**What this task involves:**
The lines to repeat are those below from the one containing "超龄劳动者基本权益保障暂行规定 (594, 343)" down to the one containing "Facebook (33, 1629)", both included; reproduce them exactly and nothing else.

(Entries taken from a collection)
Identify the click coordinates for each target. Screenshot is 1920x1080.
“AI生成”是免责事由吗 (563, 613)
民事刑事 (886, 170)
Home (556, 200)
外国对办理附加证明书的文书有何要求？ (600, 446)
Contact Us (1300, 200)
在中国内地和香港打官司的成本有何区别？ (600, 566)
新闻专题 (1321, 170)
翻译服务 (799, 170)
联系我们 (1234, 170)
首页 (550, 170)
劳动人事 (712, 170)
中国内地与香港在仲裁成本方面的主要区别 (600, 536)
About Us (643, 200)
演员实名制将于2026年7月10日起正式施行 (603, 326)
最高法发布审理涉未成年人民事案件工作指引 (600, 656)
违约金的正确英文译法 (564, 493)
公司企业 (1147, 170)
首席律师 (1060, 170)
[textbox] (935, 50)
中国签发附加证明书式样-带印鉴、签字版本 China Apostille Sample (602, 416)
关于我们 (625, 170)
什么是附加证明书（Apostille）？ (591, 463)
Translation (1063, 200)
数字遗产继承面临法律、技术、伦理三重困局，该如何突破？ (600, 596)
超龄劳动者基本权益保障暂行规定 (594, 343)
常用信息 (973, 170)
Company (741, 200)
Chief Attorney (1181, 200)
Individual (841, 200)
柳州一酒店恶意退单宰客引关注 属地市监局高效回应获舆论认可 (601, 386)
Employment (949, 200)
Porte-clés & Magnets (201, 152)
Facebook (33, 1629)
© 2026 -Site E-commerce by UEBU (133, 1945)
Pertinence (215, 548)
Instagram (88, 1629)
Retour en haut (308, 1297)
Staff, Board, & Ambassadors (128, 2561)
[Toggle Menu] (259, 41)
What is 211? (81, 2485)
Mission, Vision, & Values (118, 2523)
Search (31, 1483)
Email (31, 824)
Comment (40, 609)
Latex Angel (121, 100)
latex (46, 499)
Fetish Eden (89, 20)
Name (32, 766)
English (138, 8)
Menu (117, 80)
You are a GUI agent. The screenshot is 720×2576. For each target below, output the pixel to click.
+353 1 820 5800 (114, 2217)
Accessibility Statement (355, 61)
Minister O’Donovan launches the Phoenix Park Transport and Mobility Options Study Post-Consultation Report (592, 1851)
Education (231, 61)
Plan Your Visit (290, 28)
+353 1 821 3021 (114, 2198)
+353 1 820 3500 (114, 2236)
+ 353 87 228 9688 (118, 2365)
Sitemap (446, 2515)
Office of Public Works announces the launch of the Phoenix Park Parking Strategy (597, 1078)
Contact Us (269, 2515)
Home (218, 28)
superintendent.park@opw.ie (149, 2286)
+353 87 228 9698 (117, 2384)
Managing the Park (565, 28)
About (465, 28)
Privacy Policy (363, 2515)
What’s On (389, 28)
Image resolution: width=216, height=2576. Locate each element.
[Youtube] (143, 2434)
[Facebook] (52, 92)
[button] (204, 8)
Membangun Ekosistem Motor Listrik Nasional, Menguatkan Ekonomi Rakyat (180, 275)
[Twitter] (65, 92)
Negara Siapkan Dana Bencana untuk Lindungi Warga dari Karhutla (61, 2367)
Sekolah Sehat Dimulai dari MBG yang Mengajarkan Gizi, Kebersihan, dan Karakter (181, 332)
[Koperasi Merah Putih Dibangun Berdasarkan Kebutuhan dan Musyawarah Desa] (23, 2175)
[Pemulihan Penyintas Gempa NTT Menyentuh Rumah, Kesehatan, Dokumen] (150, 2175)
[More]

**Task response:**
超龄劳动者基本权益保障暂行规定 (594, 343)
常用信息 (973, 170)
Company (741, 200)
Chief Attorney (1181, 200)
Individual (841, 200)
柳州一酒店恶意退单宰客引关注 属地市监局高效回应获舆论认可 (601, 386)
Employment (949, 200)
Porte-clés & Magnets (201, 152)
Facebook (33, 1629)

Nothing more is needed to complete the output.